Basic Analytics in R

data.frames and tibble

When working with tabular data, generally each row represents a record of the phenomena of interest (such as a spatial object, a person…) and each columns represents an attribute of that feature.  In R, data can be in a matrix, but matrices can only hold one data type (e.g. integer, logical, character). data.frames and tibble data structures hold different data types in different columns. A tibble is in fact an improvement on the data frame structure by keeping its processing advantages while addressing the limitations.

Try: 

df <- data.frame(pop2021 = c(76708, 9889,93203,662248,144576), city=c("Prince George", "Quesnel", "Chilliwack", "Vancouver", "Kelowna"))
tb <- tibble(pop2021 = c(76708, 9889,93203,662248,144576), city=c("Prince George", "Quesnel", "Chilliwack", "Vancouver", "Kelowna")) 

df$ci

tb$ci

Looking at the output above, do you see how data.frame can be problematic?

working with data files

Install the tidyverse package and load it in your script. Load the pgTrees.csv file using the read_csv() function which is part of the readr library in tidyverse. The view() function call in the console is added by RStudio to show your tibble in the viewer.

library(tidyverse)
pgTrees <- read_csv("pgTrees.csv")

How many trees are in the table? How many variables are there? Apply the nrow() and ncol() functions on the data.
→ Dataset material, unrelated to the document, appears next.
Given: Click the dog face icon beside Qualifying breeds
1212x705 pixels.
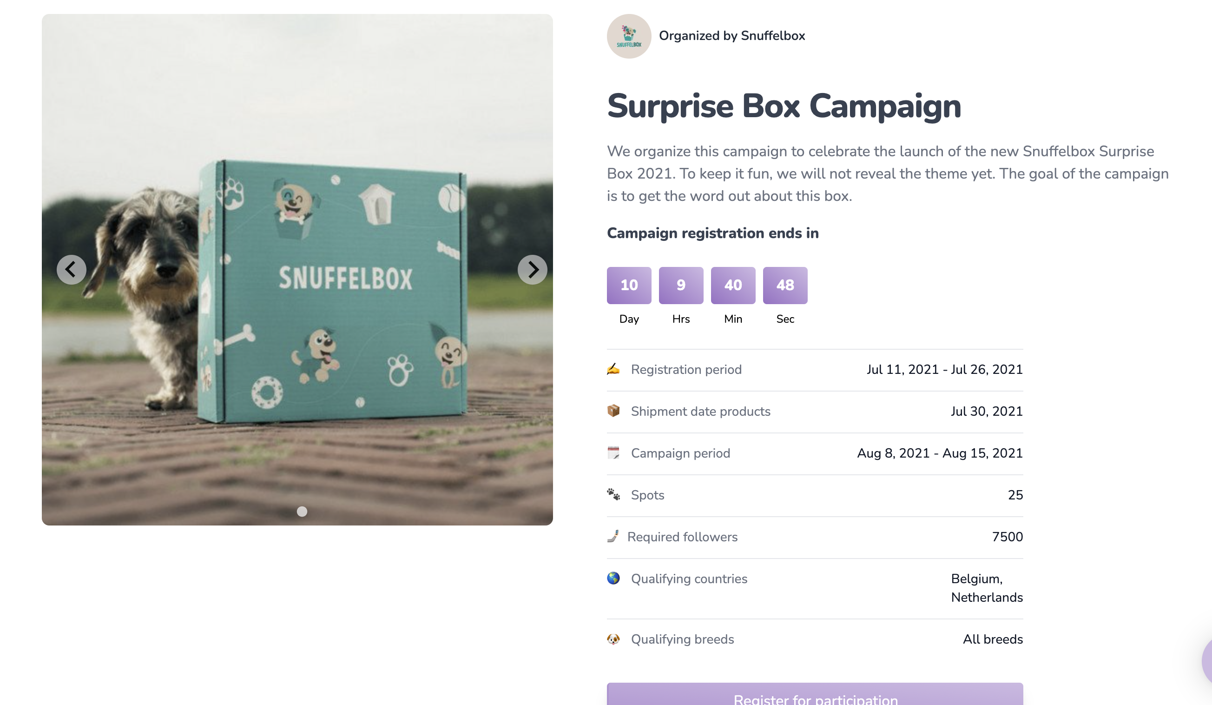Looking at the screenshot, I should click(613, 639).
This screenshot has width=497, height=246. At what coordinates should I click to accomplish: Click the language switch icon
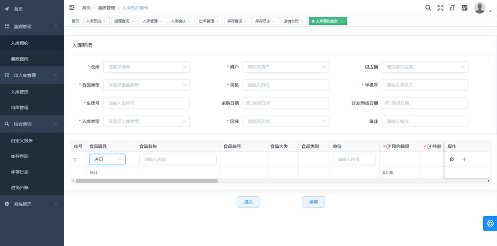click(465, 8)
Next, use R’s built-in functions to do some basic plotting.

# using the basic function
plot(pgTrees$Eastings, pgTrees$Northings)

# specify the aspect ratio, and labels
plot(pgTrees$Eastings, pgTrees$Northings, asp=1, col='red', pch=16, xlab="Easting", ylab="Northing")

#the title is added after the plot function is called
title('Trees in PG')

R’s built-in plot functions and parameters are specific to the type of data passed to them. ggplot2 is a library that provides better graphics and it allows one to handle each part of the plot as a separate layer. If you have installed tidyverse, ggplot2 is included.

#Using ggplot2
ggplot(pgTrees, aes(x = Eastings, y = Northings)) +
  geom_point()
  
# To add labels and fix the scale
ggplot(pgTrees, aes(x = Eastings, y = Northings)) +
  geom_point(color = "blue", size = 3, shape = 16) +
  labs(title = "GGPLOT", x = "Eastings", y = "Northings") +
  theme_minimal() +
  coord_fixed()

# if you wanted to fit a  trend line (these data are not )
ggplot(pgTrees, mapping = aes(x = DBH, y = TreeAge)) +
  geom_point() +
  geom_smooth(method = 'lm', col='red', fill = "lightsalmon") +
  labs(title = "GGPLOT", x = "DBH", y = "Tree Age") +
  theme_minimal() +
  coord_fixed()
  

#create a histogram. try different binwidths: 2,4,8,16,32
ggplot(pgTrees, aes(DBH)) +
  geom_histogram(binwidth = 4)

  
#you can also also plot a density curve. Try this with and without the histogram 
ggplot(pgTrees, aes(DBH)) +
  geom_histogram(aes(y=..density..), colour="black", fill="white", binwidth = 0.5) +
  geom_density(alpha=.2, fill="#FF6666")
  

The dplyr library provides a powerful set of tools to manipulate data.

# find the average DBH in certain locations
pgTrees %>%
  group_by(Location) %>%
  dplyr::filter(Location == 'Cemetery' | Location == 'Connaught Hill Park')%>%
  dplyr::summarize(Mean = mean(DBH, na.rm = TRUE))
      
# find the standard deviation
pgTrees %>% 
  dplyr::summarize(SD = sd(DBH,na.rm = TRUE))
      
      
      
# find a ratio of tree age to DBH
pgTrees2  <- pgTrees %>%
  mutate(
    across(TreeAge, ~.x/DBH, .names = "DBH_.{.col}")
  )

Assignment (complete and send a pdf file with your answers):

Using the Sacramento real estate sales data:

  1. Using ggplot create a scatter plot of the locations
  2. calculate the total sales during the study period
  3. calculate the average price in North Highlands, Elk Grove, and Sacramento
  4. graphically show the relationship between the number of bedrooms and the sale price for the whole data set
  5. What are the coordinates of the weighted mean center, based on price, for this dataset?